Demi memeroleh kehidupan akhirat yang menenteramkan, umat Islam dianjurkan untuk bisa menjaya ketakwaan kepada Allah Subhanahu wa Ta’ala. Ketakwaan sendiri adalah upaya untuk dapat senantiasa melaksanakan perintah Allah Ta’ala sekaligus menjauhi larangan-Nya. Sayangnya, begitu banyak umat Islam yang berusaha keras dalam menjalankan kewajiban namun lupa menghindari larangan yang telah ditetapkan.

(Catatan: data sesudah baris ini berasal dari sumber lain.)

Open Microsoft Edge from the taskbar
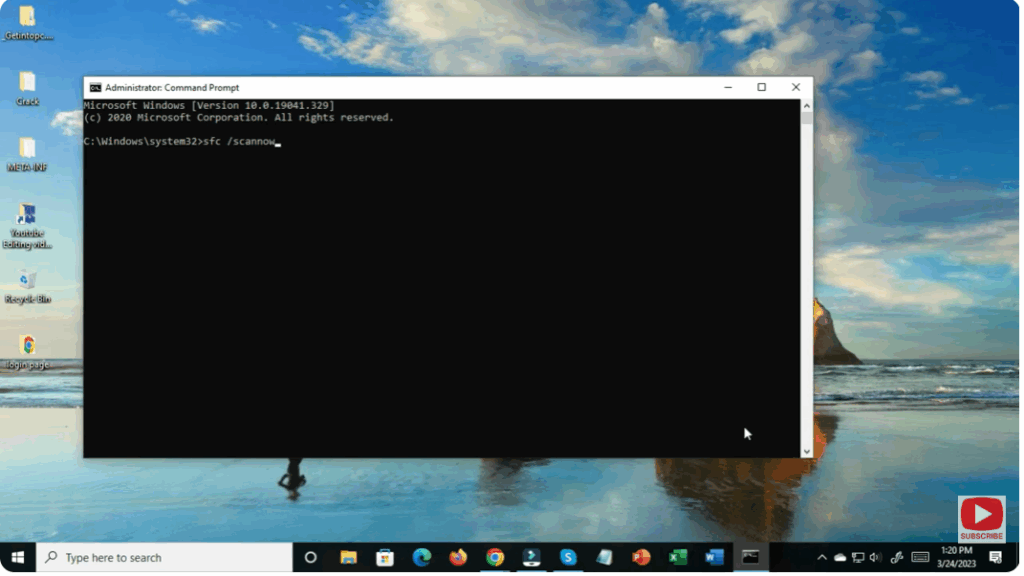 pyautogui.click(x=421, y=557)
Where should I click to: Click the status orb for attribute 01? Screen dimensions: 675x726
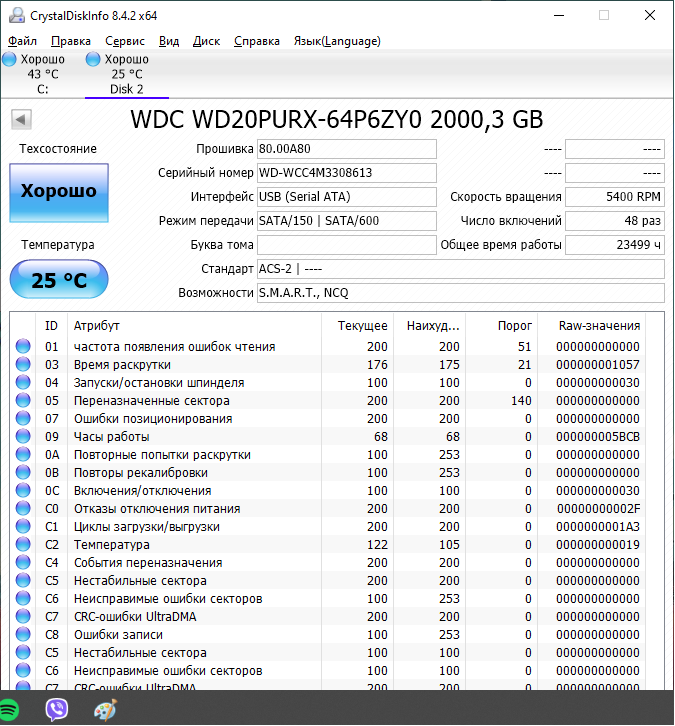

Salah satu larangan Allah yang kerap terlupakan adalah menyakiti hati orang lain dengan atau tanpa sengaja. Di antara banyak sebab timbulnya sakit hati yang paling sering terjadi adalah pembiaran dari peluang terbukanya aib orang lain. Tepat sekali, rasa sakit hati yang dialami orang lain ini dapat menjadi sebab dari buruknya nasib kita di akhirat kelak. Terkait hal tersebut, Rasulullah shalallahu ‘alaihi wa sallam bersabda,
“Barang siapa yang mencegah terbukanya aib saudaranya niscaya Allah akan mencegah wajahnya dari api neraka pada hari kiamat nanti.” (HR. At Tirmidzi no. 1931)
Hadist di atas menjelaskan tentang salah satu keutamaan menjaga rahasia atau aib orang lain. Rasulullah shalallahu ‘alaihi wa sallam kepada sahabat dan umatnya menyampaikan bahwa orang-orang yang berupaya untuk melindungi aib orang lain kelak akan terlindungi pula tubuh dan wajahnya dari panasnya api neraka di hari Kiamat. Bagaimana tidak? Aib adalah keburukan dari diri seseorang yang tidak ingin diketahui oleh orang lain.
Dapat dipastikan bahwa hampir semua orang menutupi kekurangan dan keburukan mereka. Tentu, hal ini sangat alami terjadi karena tidak ada satu pun orang yang senang dipandang buruk. Namun, tentu saja merupakan ujian bagi diri kita ketika kita menjadi pihak yang mengetahui aib atau rahasia orang lain. Atas berbagai alasan, mungkin ada beberapa orang yang memilih menyebarkan kabar buruk tersebut.
Namun, percayalah Allah Maha Mengetahui dan akan membalas setiap perbuatan sesuai niat hamba-Nya. Maka dari itu, kita dilarang keras untuk menyebarkan keburukan seseorang pada orang lain. Bahkan jika kita berusaha melakukannya dan menjaga rahasia tersebut, kelak Allah akan melindungi diri kita dari azab-Nya yang paling pedih di akhirat. Semoga kita jauh dari fitnah dan kebiasaan menggibahi sesama.